The doctor collapsed, his words choking into gibbering babble.  “I felt it,” he gasped out.  “So hungry.  Forever hungry.  It will consume it all, mindless- it won’t be enough-“

I waited, even tried again, but Dr. Angell didn’t speak again for the rest of the visiting hour.  No amount of prodding or cajoling from me could bring him back from his half-paralyzed muttering.

Finally, after the orderlies had taken him away to his room, I stood outside, my hands shoved deep into the pockets of my overcoat to protect against the chill.  The sun had dropped below the horizon, now, and stars lit up the sky.

“He is getting worse at a faster rate, now,” the head nurse told me after Dr. Angell had been escorted off to his room.  “He used to come and go from wakefulness, but now he’s almost always catatonic.  He likely won’t last much longer.”

I nodded, told them to do whatever they could.  I tried to keep a note of hope in my voice, although I knew as well as the head nurse that there was nothing they could do.  Dr. Angell stood no chance.

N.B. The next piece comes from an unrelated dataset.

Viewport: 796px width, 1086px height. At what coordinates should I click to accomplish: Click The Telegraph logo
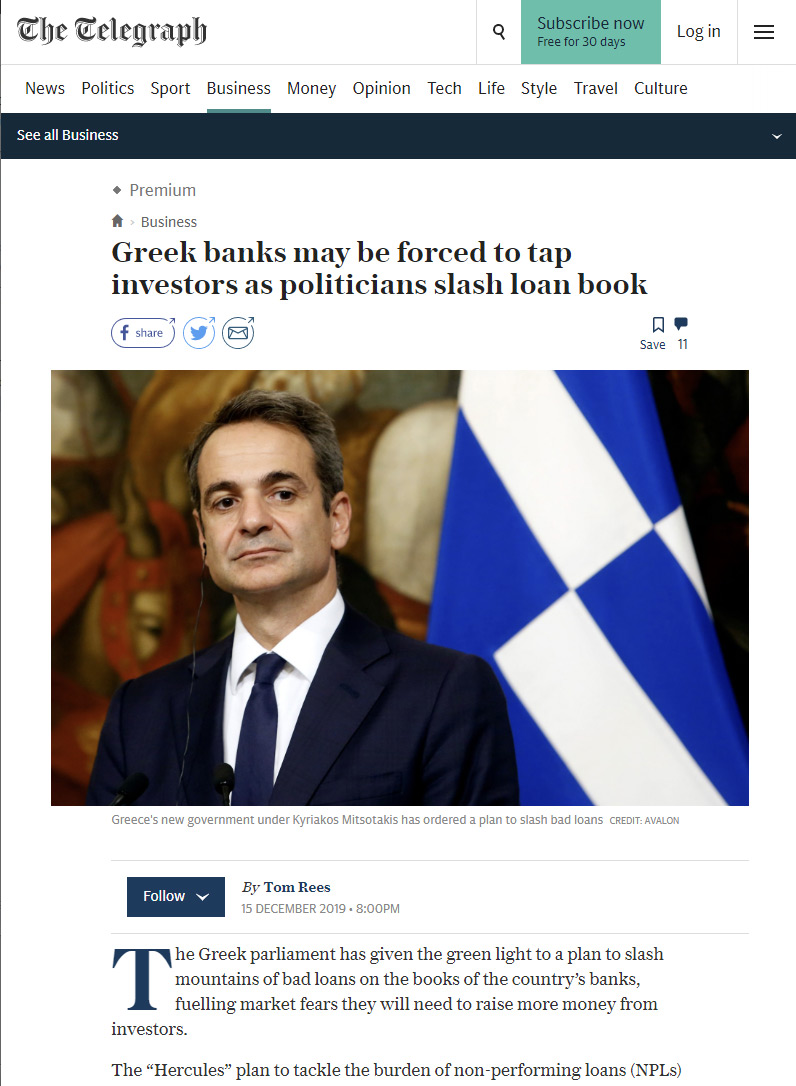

Now, outside, I stared up at the stars.  Even without the powerful telescope of the observatory, I could see their different colors, could make out the glow of the Milky Way in a band across the sky.  My eyes scrolled across the black dome above me, automatically noting the familiar landmarks of Polaris, Mars, the Seven Sisters, Orion’s belt, and others.

Suddenly, I paused, frowning.  There, just between Orion and Gemini, a reddish blotch glowed faintly against the darkness.  There was a nebula there, I knew, but it was usually too faint to see with the naked eye.

Staring up into the sky, for just an instant, my mind’s eye filled with a long finger, stretching out across millions of miles, stabbing out with unthinking hatred towards that puny mind that dared to touch it.  I saw a huge creature, a gaseous body stretching across a galaxy, a mind so ancient and cold as to be frozen over.  I imagined that I felt hatred, cold and reptilian, seeking to consume all light and warmth, an ocean swallowing the light of a candle.

“It will consume it all,” George had babbled, before he collapsed into senselessness.

As I walked home, most of my mind focused on composing my report to the Royal Guild of Astronomers on the unfortunate fate of the man who was once one of their most prominent members.  It would be a difficult report for me to deliver, but as Dr. Angell’s protege, I knew the duty was mine and mine alone.

Still, a tiny little part of me wondered about his last, mad rantings.  Surely, they were nothing but madness.

But I resolved to spend some time on the main telescope, turning it towards that reddish nebula that now glowed faintly but unmistakably in the night sky.